Likewise, we regularly forget that even the computer on which you’re reading this is thoroughly a part of nature, a forgetting that has significant consequences. In one of my favorite books about the complicated intertwining of nature and society, Jenny Price suggests that things like computers—along with pretty much anything in your field of vision right now—embody “the nature we lose track of.”[1. Jennifer Price, Flight Maps: Adventures With Nature in Modern America (NY: Basic Books, 1999), pg. 164. Also be sure to check out her fantastic two-part essay tackling similar ideas in The Believer: “Thirteen Ways of Seeing Nature in L.A.”] The rare-earth minerals that make up its hardware; the petroleum in its plastic keys; the hydrocarbons in its finishes; the (likely coal-powered) energy needed to cool data centers housing the thousands of servers that grant your web-surfing whims; the carbon footprint of it ALL, from mining to manufacture to transportation, and so on.

Racks full of servers (and nature).
Racks full of servers (and nature).

Follow even the most “unnatural” things that we humans produce in this world back to their source and you’d be hard-pressed not to see the ways nature permeates even our most urban and technologically dependent lives.

Moreover, following that trail of breadcrumbs usually forces us to confront the full environmental and human cost of our daily habits as producers and consumers. When we strive to see the nature entangled in society, we reveal not only the real transformations humans have wrought in the world, but also the labor and inequality that often underwrites such transformations.

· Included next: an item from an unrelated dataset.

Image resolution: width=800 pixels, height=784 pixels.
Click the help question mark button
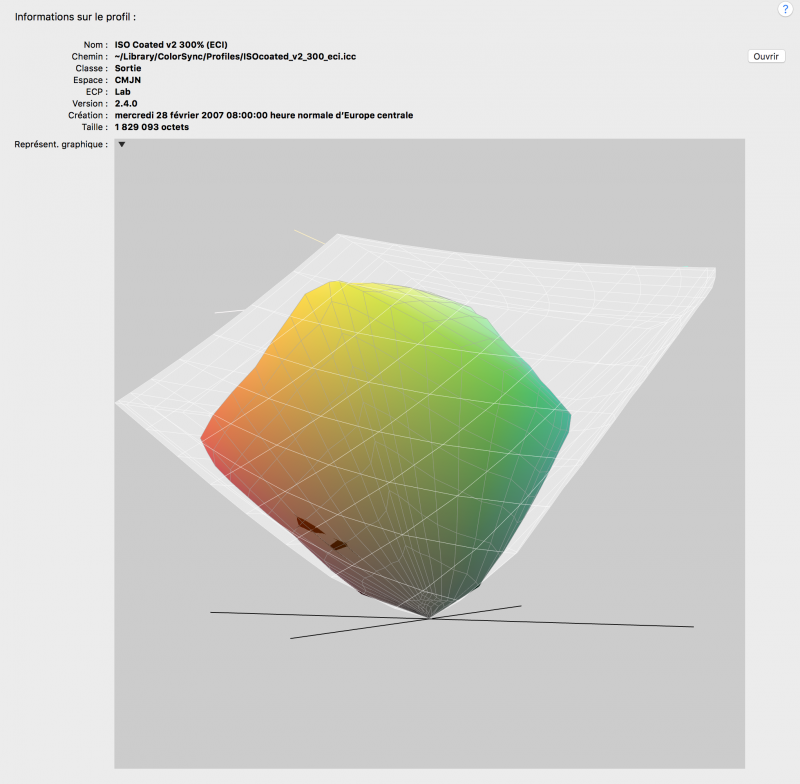point(785,9)
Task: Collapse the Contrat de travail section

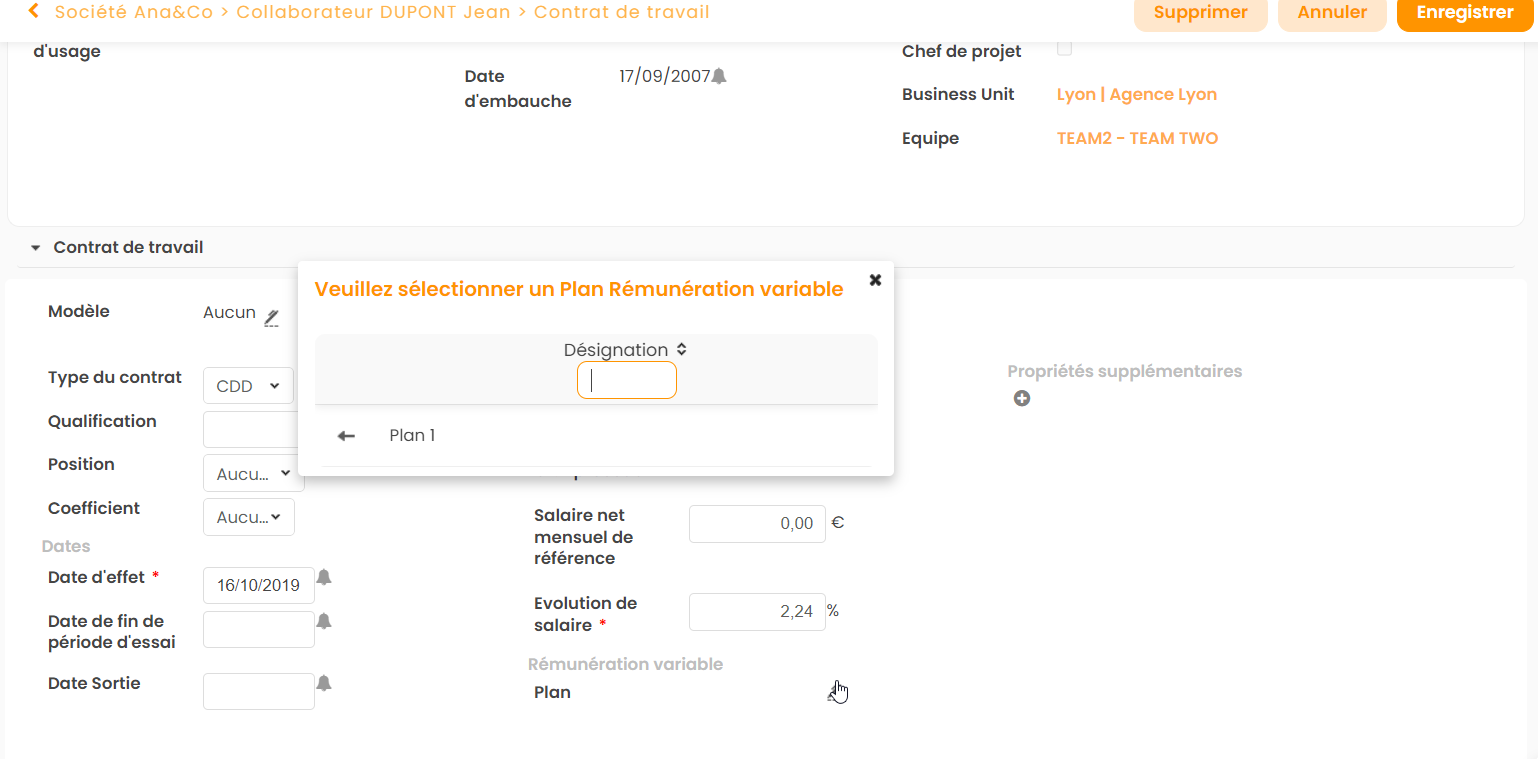Action: coord(36,247)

Finally, I should say hybridity doesn’t have to be one big bummer. When we acknowledge that humans and society are endlessly entangled with the natural world, we also allow for the possibility of better ways of relating to all that nonhuman “stuff” out there. We might find surprises in our own backyards, embrace the staggering ecological potential of human-made places, or even come to better care for some of our most neglected social landscapes in ways that could dramatically improve the lives of both human and non-human beings.

So, hybridity (or the gardens/cyborg/organic machine/”the nature we lose track of”) offers a lot of potential and it’s no wonder that humanists and social scientists who care about the environment would advocate such a perspective.

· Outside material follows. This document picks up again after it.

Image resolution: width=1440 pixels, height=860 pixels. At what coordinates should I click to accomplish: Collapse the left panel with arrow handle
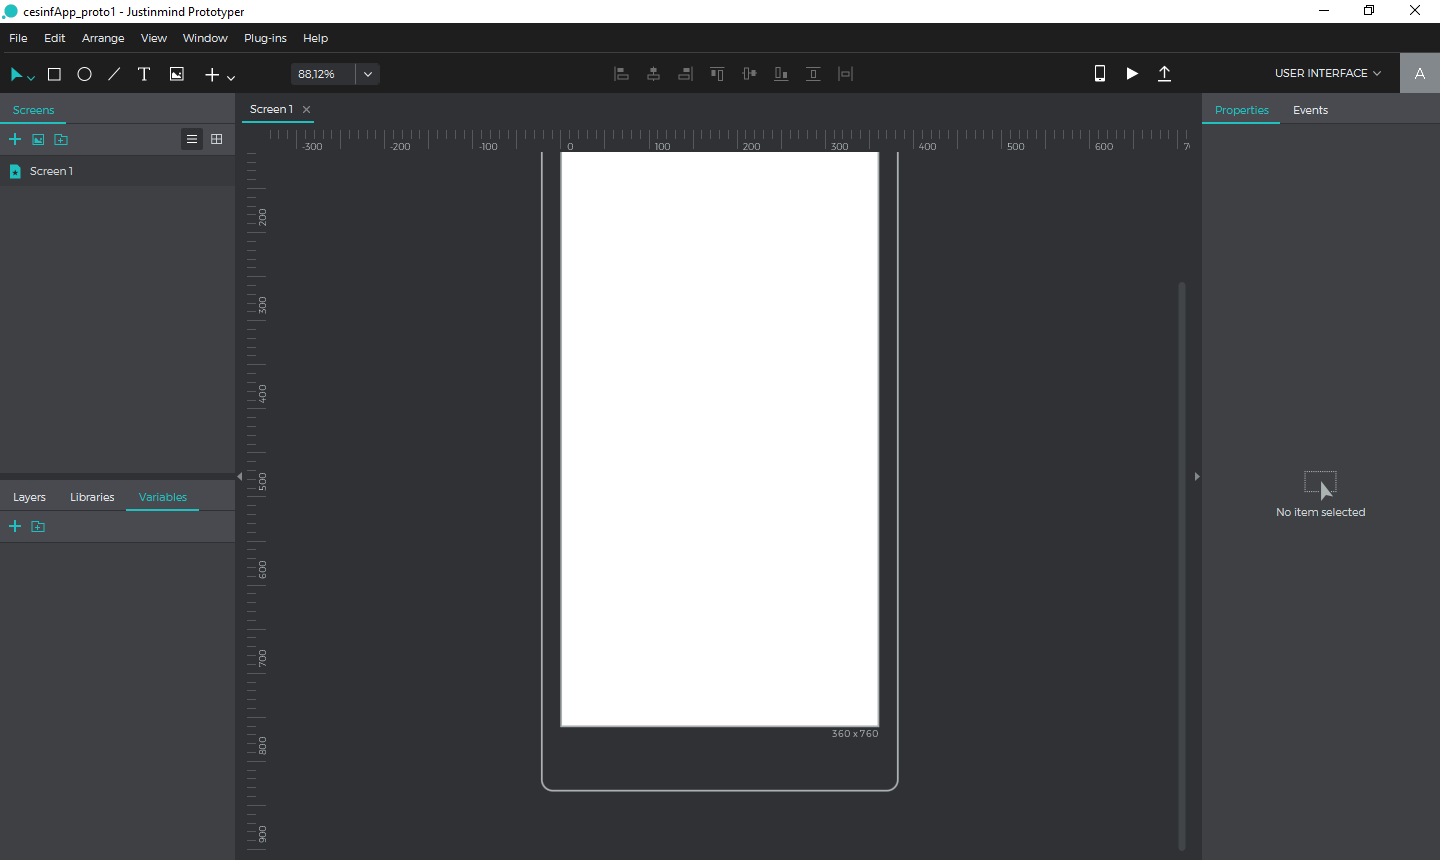240,477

But consistently remembering these things, regularly paying attention to the hybrids that make up our world is difficult enough for scholars embroiled in the all this commentary, let alone for the general public. Most lay people tend to think of nature as that capital “N” Nature found wherever humans are least present.

Bierstadt, Yosemite Valley
Big “N” Nature, wherever humans are least present. Albert Bierstadt, “Looking Down Yosemite Valley,” 1865. Click to enlarge.

Hybridity, Social Values, and Cultural Neuroscience

Now, for as long as I’ve been exposed to these ideas, I’ve believed that this conceptual gulf people tend to carve out between nature and society, or between themselves and the environment, was completely learned. The separation was just a human invention (albeit, perhaps one with some very deep historical roots), and challenging that invention was simply a matter of popularizing some of these hybridity-type perspectives.

Michel Foucault, 1975.
Michel Foucault, one of the late-twentieth century’s most influential thinkers when it comes to cultural constructions (particularly around the human body). Photo by Bruce Jackson, 1975.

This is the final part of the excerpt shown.